BEGIN Records for the task

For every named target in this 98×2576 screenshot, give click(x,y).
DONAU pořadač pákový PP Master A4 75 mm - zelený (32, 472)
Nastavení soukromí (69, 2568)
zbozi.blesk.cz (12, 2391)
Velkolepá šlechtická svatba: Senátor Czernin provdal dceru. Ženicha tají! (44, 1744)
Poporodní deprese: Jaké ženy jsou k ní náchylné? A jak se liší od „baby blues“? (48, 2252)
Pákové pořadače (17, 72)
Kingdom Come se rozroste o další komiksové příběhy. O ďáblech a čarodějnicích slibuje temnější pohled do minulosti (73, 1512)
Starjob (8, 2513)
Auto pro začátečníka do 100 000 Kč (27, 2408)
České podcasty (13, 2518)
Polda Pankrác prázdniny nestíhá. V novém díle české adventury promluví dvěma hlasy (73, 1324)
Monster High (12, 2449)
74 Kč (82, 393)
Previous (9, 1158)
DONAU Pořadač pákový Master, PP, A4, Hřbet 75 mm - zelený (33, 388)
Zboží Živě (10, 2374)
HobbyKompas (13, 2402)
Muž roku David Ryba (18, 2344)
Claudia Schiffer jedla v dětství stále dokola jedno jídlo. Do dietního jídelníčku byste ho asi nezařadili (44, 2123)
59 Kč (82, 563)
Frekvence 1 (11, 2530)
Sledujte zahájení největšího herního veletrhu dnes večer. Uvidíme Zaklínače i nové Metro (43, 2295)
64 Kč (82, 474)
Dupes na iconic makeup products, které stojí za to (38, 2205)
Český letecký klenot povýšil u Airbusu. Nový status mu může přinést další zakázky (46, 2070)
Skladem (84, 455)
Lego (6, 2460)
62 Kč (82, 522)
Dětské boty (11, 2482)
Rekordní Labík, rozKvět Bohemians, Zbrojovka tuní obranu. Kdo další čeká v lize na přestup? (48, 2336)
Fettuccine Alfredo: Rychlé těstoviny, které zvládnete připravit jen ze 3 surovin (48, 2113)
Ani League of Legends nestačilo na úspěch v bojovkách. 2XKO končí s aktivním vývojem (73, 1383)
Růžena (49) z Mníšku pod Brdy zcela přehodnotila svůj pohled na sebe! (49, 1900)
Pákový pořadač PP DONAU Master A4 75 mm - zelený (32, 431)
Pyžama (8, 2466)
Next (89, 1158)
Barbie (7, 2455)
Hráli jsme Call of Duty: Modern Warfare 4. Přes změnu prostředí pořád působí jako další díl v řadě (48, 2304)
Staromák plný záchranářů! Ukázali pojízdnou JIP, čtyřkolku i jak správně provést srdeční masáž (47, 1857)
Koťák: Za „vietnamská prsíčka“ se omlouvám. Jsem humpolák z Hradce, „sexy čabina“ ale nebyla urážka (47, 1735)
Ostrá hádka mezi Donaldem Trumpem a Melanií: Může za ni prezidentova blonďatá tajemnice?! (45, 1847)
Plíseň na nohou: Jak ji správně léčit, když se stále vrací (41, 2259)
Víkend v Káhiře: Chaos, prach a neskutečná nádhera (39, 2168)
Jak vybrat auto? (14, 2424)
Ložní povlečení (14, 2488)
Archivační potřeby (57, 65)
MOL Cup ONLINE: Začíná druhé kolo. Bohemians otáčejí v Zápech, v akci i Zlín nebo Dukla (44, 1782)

END Records for the task

Repeat every line of the data precisely.

→ Written answer:
For every named target in this 98×2576 screenshot, give click(x,y).
DONAU pořadač pákový PP Master A4 75 mm - zelený (32, 472)
Nastavení soukromí (69, 2568)
zbozi.blesk.cz (12, 2391)
Velkolepá šlechtická svatba: Senátor Czernin provdal dceru. Ženicha tají! (44, 1744)
Poporodní deprese: Jaké ženy jsou k ní náchylné? A jak se liší od „baby blues“? (48, 2252)
Pákové pořadače (17, 72)
Kingdom Come se rozroste o další komiksové příběhy. O ďáblech a čarodějnicích slibuje temnější pohled do minulosti (73, 1512)
Starjob (8, 2513)
Auto pro začátečníka do 100 000 Kč (27, 2408)
České podcasty (13, 2518)
Polda Pankrác prázdniny nestíhá. V novém díle české adventury promluví dvěma hlasy (73, 1324)
Monster High (12, 2449)
74 Kč (82, 393)
Previous (9, 1158)
DONAU Pořadač pákový Master, PP, A4, Hřbet 75 mm - zelený (33, 388)
Zboží Živě (10, 2374)
HobbyKompas (13, 2402)
Muž roku David Ryba (18, 2344)
Claudia Schiffer jedla v dětství stále dokola jedno jídlo. Do dietního jídelníčku byste ho asi nezařadili (44, 2123)
59 Kč (82, 563)
Frekvence 1 (11, 2530)
Sledujte zahájení největšího herního veletrhu dnes večer. Uvidíme Zaklínače i nové Metro (43, 2295)
64 Kč (82, 474)
Dupes na iconic makeup products, které stojí za to (38, 2205)
Český letecký klenot povýšil u Airbusu. Nový status mu může přinést další zakázky (46, 2070)
Skladem (84, 455)
Lego (6, 2460)
62 Kč (82, 522)
Dětské boty (11, 2482)
Rekordní Labík, rozKvět Bohemians, Zbrojovka tuní obranu. Kdo další čeká v lize na přestup? (48, 2336)
Fettuccine Alfredo: Rychlé těstoviny, které zvládnete připravit jen ze 3 surovin (48, 2113)
Ani League of Legends nestačilo na úspěch v bojovkách. 2XKO končí s aktivním vývojem (73, 1383)
Růžena (49) z Mníšku pod Brdy zcela přehodnotila svůj pohled na sebe! (49, 1900)
Pákový pořadač PP DONAU Master A4 75 mm - zelený (32, 431)
Pyžama (8, 2466)
Next (89, 1158)
Barbie (7, 2455)
Hráli jsme Call of Duty: Modern Warfare 4. Přes změnu prostředí pořád působí jako další díl v řadě (48, 2304)
Staromák plný záchranářů! Ukázali pojízdnou JIP, čtyřkolku i jak správně provést srdeční masáž (47, 1857)
Koťák: Za „vietnamská prsíčka“ se omlouvám. Jsem humpolák z Hradce, „sexy čabina“ ale nebyla urážka (47, 1735)
Ostrá hádka mezi Donaldem Trumpem a Melanií: Může za ni prezidentova blonďatá tajemnice?! (45, 1847)
Plíseň na nohou: Jak ji správně léčit, když se stále vrací (41, 2259)
Víkend v Káhiře: Chaos, prach a neskutečná nádhera (39, 2168)
Jak vybrat auto? (14, 2424)
Ložní povlečení (14, 2488)
Archivační potřeby (57, 65)
MOL Cup ONLINE: Začíná druhé kolo. Bohemians otáčejí v Zápech, v akci i Zlín nebo Dukla (44, 1782)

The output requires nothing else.